After accidentally sawing off the tips of two fingers, Rick had to choose between restoring his middle one for $60,000 or his ring finger for $12,000. Laura was involved in a head-on car collision, and her insurance company refused to pay her ambulance bill because she failed to obtain pre-approval. Cancer survivor Donna and her cardiac-patient husband could no longer keep their home after insurance costs wiped them out financially.
These are only three of the health care horror stories in Oscar-winning director Michael Moore’s most recent attempt to kick-start a movement through a movie. The populist agitator asked his Web site visitors to send their insurance-company experiences to him. More than 25,000 e-mails arrived in the first week alone.

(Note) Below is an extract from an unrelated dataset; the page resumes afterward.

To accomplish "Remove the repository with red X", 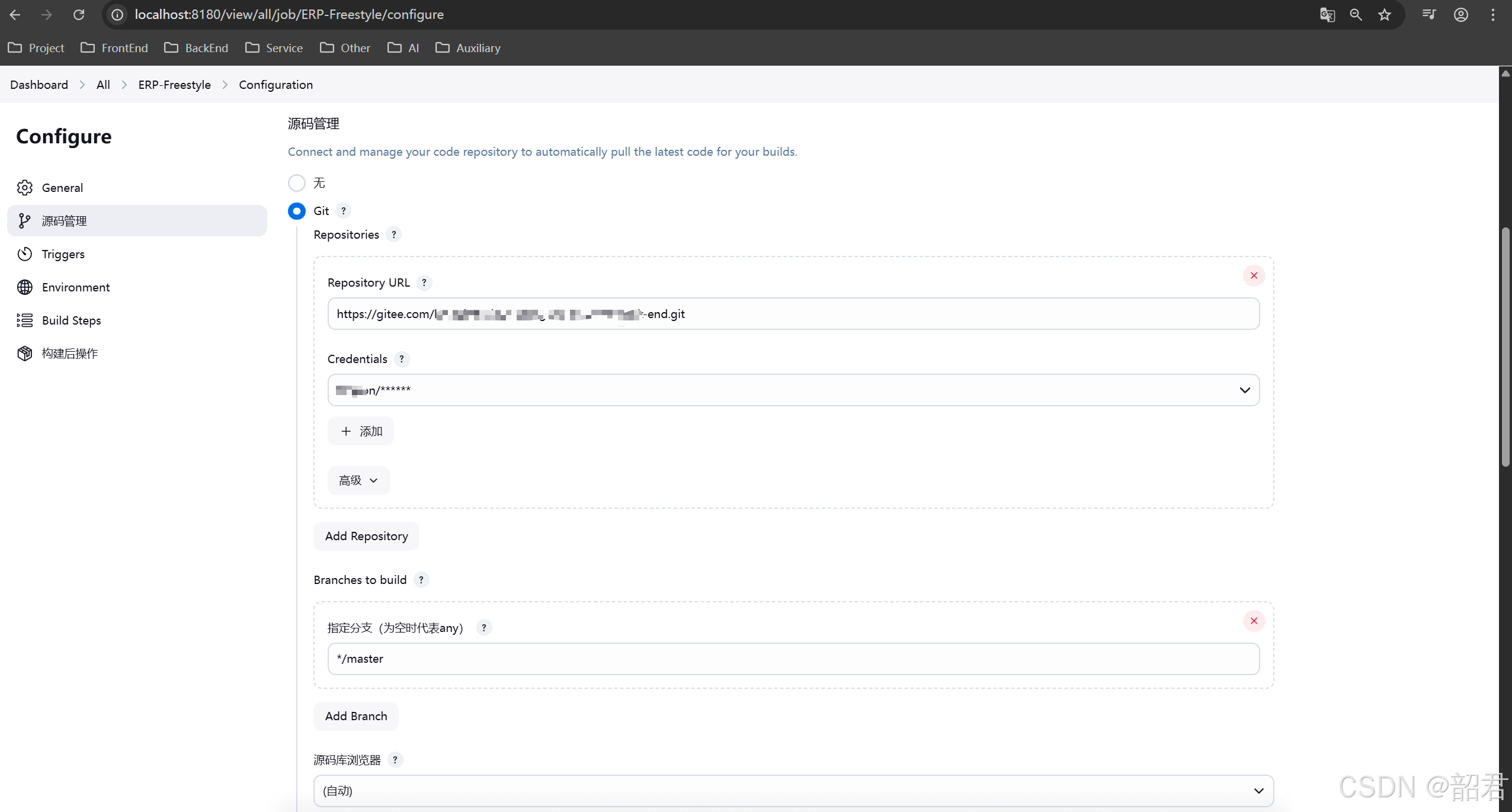I will pyautogui.click(x=1254, y=275).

“Sicko” looks at the lucky Americans, the 250 million who have private health care insurance. Applying the Moore method of documentary filmmaking, the director of “Bowling for Columbine” and “Fahrenheit 9/11” combines humor with tales of personal tragedy – and then veers into audacious, unexpected territory. The folksy firebrand again puts himself in front of the camera, making his position clear: His nonfiction film functions as a personal essay that includes pointed commentary, offers a politically charged vision and raises big questions. He’s not interested in providing a forum for opposing viewpoints.
As Moore’s most brilliantly structured work, “Sicko” starts off with ordinary Americans whose claims and coverage have been denied for ridiculous reasons. Close-ups capture their emotional testimonies, appealing to our hearts more than our minds. Then doctors and industry insiders testify about how insurance companies maximize profits by keeping benefits from the premium-paying patients who need them.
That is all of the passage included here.